Le Gouvernement a tiré les conséquences de ce constat et consacre un effort supplémentaire de 1, 8 milliard d’euros à ce budget.
Je ne peux, en neuf minutes, disséquer chaque ligne de crédits. Je voudrais donc essentiellement évoquer la situation des universités et des IUT, ainsi que celle des enseignants, s’agissant plus précisément de leur recrutement.
L’urgence de voir émerger « des campus capables de concurrencer les meilleurs mondiaux » et de débloquer les moyens afférents n’est contestée par personne : c’est l’objectif du fameux plan Campus.
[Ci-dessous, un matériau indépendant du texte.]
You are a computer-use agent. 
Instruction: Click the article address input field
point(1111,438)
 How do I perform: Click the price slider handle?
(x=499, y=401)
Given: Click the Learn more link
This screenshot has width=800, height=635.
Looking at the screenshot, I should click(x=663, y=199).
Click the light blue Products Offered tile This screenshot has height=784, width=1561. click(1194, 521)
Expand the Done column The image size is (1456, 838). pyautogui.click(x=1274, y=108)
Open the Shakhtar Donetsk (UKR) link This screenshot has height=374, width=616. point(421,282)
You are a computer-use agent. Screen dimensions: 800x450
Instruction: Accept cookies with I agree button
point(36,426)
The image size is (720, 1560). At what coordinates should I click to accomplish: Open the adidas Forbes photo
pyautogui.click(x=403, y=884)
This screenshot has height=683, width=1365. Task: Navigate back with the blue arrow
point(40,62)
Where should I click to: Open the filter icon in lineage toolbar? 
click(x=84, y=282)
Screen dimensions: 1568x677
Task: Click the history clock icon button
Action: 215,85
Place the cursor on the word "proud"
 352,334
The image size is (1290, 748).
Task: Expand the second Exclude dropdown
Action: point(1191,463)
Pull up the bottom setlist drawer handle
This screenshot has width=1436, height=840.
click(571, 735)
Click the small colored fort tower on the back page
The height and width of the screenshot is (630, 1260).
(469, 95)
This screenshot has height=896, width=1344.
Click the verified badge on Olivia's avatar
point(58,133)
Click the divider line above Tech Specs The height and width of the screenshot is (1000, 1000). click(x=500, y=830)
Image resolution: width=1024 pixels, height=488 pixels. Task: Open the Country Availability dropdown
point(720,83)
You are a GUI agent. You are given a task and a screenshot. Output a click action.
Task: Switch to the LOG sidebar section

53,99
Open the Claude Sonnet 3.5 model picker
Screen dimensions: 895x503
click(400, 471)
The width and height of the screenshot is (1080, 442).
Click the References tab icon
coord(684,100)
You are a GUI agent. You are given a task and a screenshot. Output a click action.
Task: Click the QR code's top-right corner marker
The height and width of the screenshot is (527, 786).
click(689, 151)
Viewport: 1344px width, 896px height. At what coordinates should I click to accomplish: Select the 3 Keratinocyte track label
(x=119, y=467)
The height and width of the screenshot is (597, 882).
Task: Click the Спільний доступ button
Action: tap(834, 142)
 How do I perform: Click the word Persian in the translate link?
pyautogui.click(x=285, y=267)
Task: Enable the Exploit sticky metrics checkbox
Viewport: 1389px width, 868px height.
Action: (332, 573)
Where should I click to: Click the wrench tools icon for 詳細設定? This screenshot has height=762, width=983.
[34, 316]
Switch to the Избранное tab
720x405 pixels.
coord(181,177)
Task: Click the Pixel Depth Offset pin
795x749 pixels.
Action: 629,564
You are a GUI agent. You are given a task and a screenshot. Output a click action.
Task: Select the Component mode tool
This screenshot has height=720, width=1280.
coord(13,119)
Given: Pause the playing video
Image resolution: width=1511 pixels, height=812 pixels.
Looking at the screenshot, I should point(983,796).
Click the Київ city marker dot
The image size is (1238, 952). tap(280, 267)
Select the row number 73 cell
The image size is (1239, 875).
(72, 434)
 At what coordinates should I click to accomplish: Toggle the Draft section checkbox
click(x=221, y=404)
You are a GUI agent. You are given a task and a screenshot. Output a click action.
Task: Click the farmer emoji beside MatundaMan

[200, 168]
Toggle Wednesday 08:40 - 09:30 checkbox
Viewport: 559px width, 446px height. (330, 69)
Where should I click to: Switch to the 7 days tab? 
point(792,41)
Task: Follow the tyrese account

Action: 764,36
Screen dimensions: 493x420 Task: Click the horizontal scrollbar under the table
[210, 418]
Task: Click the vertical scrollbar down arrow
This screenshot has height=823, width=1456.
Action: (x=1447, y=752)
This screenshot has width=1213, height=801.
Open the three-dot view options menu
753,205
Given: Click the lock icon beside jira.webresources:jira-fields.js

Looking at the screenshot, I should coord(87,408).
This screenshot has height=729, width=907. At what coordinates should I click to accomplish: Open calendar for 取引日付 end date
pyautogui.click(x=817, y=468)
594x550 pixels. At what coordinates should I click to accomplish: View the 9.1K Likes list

À cet égard, mon département, la Haute-Garonne, est plutôt bien loti. L’État, dans le cadre du plan de relance, s’est d’ores et déjà engagé à hauteur de 527 millions d’euros pour le projet d’aménagement des principaux sites universitaires de Toulouse. Les collectivités territoriales combleront la différence. De plus, le campus de Toulouse, grâce à son potentiel d’attractivité et d’excellence scientifique, a été labellisé, avec onze autres, pour faire partie du plan éponyme. Neuf autres universités ont obtenu un label « campus prometteur et innovant ».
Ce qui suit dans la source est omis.